Good afternoon, y’all!
I have decided to take the plunge and switch over to Graphene OS. Is there anything I need to know before I use the web installer? I’m a bit bummed about having to set up all my apps again, but I’m exporting all my settings, thanks FOSS apps! to help with the transition. Most of my data is fully backed up through Nextcloud, so I’ll be able to just jump straight in with my photos and data.
So yeah, any tips or advice would be greatly appreciated before I go through with it tonight. Thanks, y’all and again, I love being a part of the Lemmy community.
Use Obtainium, get your apps directly from the code repositories !
I prefer f-droid builds whenever possible. Some github apks will still include google libraries, or not quite mention where they connect. F-droid goes the extra step of checking all of these for you, and give you warnings of any unintended connectivity for example. They’re quite strict for a reason. And I appreciate it.
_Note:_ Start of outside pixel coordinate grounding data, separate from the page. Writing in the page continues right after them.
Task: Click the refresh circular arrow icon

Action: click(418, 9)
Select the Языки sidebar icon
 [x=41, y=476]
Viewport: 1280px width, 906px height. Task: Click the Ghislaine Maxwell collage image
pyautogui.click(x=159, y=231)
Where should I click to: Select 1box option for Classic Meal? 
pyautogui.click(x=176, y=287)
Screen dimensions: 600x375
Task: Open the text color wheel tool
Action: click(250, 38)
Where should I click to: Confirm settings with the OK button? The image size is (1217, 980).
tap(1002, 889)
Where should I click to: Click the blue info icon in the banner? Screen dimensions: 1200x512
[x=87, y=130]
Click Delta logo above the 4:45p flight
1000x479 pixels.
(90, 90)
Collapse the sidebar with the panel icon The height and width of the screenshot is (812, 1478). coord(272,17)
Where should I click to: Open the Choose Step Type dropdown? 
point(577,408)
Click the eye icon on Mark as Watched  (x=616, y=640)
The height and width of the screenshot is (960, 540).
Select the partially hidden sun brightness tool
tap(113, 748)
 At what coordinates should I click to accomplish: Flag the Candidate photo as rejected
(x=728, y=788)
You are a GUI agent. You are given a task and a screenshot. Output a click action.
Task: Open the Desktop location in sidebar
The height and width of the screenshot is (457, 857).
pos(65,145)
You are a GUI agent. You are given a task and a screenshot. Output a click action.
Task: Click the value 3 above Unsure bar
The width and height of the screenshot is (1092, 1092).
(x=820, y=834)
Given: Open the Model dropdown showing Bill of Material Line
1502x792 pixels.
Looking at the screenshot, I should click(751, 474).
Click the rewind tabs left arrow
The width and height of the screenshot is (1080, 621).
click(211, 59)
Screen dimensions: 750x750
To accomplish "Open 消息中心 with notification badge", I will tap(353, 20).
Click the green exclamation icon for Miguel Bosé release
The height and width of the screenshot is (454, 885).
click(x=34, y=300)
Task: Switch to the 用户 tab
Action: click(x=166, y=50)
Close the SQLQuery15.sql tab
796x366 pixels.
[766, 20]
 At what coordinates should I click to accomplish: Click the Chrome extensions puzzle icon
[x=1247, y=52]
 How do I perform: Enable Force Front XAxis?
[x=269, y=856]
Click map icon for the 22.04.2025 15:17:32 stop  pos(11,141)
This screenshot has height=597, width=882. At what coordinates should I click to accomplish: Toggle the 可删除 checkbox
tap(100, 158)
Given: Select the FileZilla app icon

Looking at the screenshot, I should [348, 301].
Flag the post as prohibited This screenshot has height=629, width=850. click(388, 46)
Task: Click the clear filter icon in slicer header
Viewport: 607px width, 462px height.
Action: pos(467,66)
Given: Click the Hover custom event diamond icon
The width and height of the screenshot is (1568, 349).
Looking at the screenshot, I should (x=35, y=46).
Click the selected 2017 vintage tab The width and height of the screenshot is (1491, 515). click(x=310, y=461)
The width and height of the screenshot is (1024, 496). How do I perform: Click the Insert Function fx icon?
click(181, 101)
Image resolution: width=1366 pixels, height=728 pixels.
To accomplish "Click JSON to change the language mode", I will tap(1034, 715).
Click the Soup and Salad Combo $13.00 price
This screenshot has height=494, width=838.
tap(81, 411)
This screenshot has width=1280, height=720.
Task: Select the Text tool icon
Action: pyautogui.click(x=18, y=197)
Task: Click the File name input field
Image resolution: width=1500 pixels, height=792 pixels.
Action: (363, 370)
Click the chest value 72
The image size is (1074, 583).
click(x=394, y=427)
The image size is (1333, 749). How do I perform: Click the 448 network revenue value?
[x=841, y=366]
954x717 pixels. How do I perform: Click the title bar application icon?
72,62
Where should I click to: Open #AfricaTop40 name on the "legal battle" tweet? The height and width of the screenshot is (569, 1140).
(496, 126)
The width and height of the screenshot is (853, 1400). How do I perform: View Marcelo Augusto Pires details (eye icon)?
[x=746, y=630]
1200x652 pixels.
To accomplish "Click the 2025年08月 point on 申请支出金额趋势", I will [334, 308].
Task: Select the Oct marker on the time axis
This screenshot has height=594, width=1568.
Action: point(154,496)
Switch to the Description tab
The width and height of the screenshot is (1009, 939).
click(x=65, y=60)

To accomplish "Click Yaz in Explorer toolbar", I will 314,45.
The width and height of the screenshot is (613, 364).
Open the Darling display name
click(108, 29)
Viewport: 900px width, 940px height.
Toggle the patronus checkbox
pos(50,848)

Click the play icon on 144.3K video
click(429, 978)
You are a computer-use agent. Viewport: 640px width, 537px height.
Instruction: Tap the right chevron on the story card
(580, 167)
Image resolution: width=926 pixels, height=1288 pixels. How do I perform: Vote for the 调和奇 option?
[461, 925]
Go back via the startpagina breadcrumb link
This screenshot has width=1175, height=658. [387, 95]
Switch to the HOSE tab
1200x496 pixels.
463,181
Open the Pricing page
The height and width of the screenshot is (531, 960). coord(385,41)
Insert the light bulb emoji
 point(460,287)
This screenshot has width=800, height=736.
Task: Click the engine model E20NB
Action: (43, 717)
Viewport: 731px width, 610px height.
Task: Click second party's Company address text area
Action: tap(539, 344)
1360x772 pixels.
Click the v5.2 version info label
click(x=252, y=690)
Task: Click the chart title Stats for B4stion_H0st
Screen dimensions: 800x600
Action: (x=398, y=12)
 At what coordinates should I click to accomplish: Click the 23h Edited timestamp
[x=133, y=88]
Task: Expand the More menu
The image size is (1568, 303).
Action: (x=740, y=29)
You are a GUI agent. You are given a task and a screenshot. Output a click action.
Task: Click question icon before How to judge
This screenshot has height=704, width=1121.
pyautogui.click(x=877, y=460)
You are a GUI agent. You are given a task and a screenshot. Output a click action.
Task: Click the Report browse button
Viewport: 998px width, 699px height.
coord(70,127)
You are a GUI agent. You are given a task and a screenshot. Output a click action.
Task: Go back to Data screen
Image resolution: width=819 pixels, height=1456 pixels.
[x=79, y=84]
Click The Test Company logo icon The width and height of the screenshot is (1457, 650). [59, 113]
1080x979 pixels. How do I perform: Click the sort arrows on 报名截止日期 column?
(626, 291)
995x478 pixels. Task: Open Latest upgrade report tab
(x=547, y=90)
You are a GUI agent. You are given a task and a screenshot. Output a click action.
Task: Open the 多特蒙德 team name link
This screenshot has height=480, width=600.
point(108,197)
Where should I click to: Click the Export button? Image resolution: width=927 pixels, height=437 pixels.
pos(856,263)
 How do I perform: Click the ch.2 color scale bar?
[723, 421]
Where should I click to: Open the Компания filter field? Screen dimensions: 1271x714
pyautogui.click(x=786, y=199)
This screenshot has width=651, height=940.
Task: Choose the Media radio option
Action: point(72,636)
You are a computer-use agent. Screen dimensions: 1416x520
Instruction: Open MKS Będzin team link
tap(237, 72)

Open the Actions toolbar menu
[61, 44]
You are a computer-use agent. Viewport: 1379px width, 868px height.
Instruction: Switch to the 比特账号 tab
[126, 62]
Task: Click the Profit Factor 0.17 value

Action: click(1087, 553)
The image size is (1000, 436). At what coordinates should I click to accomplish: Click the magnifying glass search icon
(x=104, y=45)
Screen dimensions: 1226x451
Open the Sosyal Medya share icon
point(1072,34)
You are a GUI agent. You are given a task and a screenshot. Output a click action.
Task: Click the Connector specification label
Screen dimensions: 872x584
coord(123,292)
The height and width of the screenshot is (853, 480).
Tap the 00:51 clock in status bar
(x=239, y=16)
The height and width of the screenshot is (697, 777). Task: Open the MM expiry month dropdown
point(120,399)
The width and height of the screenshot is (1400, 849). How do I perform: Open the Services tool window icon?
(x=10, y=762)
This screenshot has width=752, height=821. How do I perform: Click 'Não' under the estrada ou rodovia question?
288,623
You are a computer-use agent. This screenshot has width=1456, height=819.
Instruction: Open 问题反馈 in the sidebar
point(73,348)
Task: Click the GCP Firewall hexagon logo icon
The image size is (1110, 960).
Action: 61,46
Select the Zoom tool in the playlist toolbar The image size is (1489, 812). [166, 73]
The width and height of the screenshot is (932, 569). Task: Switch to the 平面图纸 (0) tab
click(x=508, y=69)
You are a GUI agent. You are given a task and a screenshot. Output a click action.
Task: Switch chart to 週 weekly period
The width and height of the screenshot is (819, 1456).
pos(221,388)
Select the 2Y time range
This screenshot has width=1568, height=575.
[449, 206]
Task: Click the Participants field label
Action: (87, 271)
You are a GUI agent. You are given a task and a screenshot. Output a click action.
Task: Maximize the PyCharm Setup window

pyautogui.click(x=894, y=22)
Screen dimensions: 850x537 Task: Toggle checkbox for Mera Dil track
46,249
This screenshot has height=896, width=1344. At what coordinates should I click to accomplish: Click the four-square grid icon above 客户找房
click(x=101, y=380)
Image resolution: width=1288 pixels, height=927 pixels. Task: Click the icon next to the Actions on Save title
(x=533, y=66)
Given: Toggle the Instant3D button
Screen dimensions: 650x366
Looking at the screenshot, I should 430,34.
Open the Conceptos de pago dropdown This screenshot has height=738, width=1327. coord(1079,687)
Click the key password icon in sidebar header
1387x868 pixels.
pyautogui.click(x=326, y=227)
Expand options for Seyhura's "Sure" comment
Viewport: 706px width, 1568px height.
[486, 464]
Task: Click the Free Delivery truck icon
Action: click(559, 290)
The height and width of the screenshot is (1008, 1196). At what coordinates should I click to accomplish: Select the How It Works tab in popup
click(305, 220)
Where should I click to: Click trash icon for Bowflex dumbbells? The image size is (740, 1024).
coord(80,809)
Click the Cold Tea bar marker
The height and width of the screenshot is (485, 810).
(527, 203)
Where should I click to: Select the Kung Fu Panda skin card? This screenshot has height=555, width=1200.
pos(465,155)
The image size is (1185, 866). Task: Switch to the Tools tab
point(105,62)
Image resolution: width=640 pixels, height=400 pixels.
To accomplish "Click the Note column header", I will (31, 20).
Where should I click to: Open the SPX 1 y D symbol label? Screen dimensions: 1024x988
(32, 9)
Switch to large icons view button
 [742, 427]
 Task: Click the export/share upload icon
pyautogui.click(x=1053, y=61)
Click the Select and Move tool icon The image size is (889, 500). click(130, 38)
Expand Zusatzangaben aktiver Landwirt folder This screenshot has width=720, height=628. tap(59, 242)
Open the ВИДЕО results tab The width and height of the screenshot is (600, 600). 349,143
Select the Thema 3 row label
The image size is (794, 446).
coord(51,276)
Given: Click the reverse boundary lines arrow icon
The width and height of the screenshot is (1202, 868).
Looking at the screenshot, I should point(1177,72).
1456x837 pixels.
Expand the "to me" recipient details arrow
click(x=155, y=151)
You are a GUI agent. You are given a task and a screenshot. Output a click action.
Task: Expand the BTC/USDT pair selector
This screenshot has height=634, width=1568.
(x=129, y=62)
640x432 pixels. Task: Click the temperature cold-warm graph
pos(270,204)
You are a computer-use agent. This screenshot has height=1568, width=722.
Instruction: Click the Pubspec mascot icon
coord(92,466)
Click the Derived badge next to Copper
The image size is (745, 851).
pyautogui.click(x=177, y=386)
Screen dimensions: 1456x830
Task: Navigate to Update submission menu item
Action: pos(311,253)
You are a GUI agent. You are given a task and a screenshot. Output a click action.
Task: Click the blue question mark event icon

This depends whether you care about security or software freedom guarantees. Because if it’s security that is the priority, F-Droid is a much weaker option than Obtanium+Appverifier because they use their own signing keys for nearly all apps. If F-Droid’s build infrastructure is ever compromised, then almost every app you have downloaded through it is also compromised. The inability for developers to control their own signatures is part of the reason Signal does not release on F-Droid.
Accrescent is a much better option than anything else because it still allows developer-managed keys, although it doesn’t have many apps. Google Play (although it does have high-security infrastructure) has the same problem as F-Droid of centrally managed keys. Obtanium with Appverifier at least lets you ensure that your app is signed by the developer.